Gormoth would begin making his own fireseed, and that would bring him under the ban of Styphon’s House.

Gormoth wouldn’t think of that. All he wanted was to conquer Hostigos, and without the help of Styphon’s House, he couldn’t. He couldn’t anyhow, now that he had lost his best invasion-route. Two days after TarrDombra had fallen, he’d had two thousand men at the mouth of Gorge River and lost at least three hundred by cannon fire trying to cross the Athan before his mercenary captains had balked, and the night after that Harmakros had come out of McElhattan Gap, Vrylos Gap, with two hundred cavalry and raided western Nostor, burning farms and villages and running off horses and cattle, devastating everything to the end of Listra Valley.

Maybe they’d thrown Gormoth off until winter.
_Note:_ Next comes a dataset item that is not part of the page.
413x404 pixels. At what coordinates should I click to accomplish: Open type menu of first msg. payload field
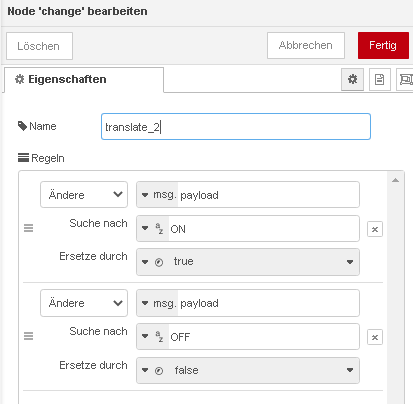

That would mean, till next spring. They didn’t fight wars in the winter, here-and-now; against mercenary union rules. By then, he should have a real army, trained in new tactics he’d dredged from what he remembered of Sixteenth and Seventeenth Century history. Four or five batteries of little four-pounders, pieces and caissons each drawn by four horses, and as mobile as cavalry. And plenty of rifles, and men trained to use them. And get rid of all these bear spears and scythe blade things, and substitute real eighteen-foot Swiss pikes; they’d hold off cavalry.

Styphon’s House was the real enemy. Beat Gormoth once, properly, and he’d stay beaten, and Sarrask of Sask was only a Mussolini to Gormoth’s Hider. But Styphon’s House was big; it spread over all five Great Kingdoms, from the mouth of the St. Lawrence to the Gulf of Mexico.

Big but vulnerable, and he knew the vulnerable point. Styphon wasn’t a popular god as, say, Dralm was; that was why Xentos’ fifth column was building strength in Nostor. Styphon’s House had ignored the people and even the minor nobility, and ruled by pressure on the Great Kings and their subject princes, and as soon as they could make their own powder, they’d turn on Styphon’s House, and their people with them.

This wasn’t a religious war, like the ones in the Sixteenth and Seventeenth Centuries in his own former history. It was just a job of racket-busting.

He set down the goblet and rose, throwing off the light robe, and began to dress for dinner. For a moment, he wondered whether the Democrats or the Republicans would win the election this year—he was sure it was the same year, now, in a different dimension of time—and how the Cold War and the Space Race were coming along.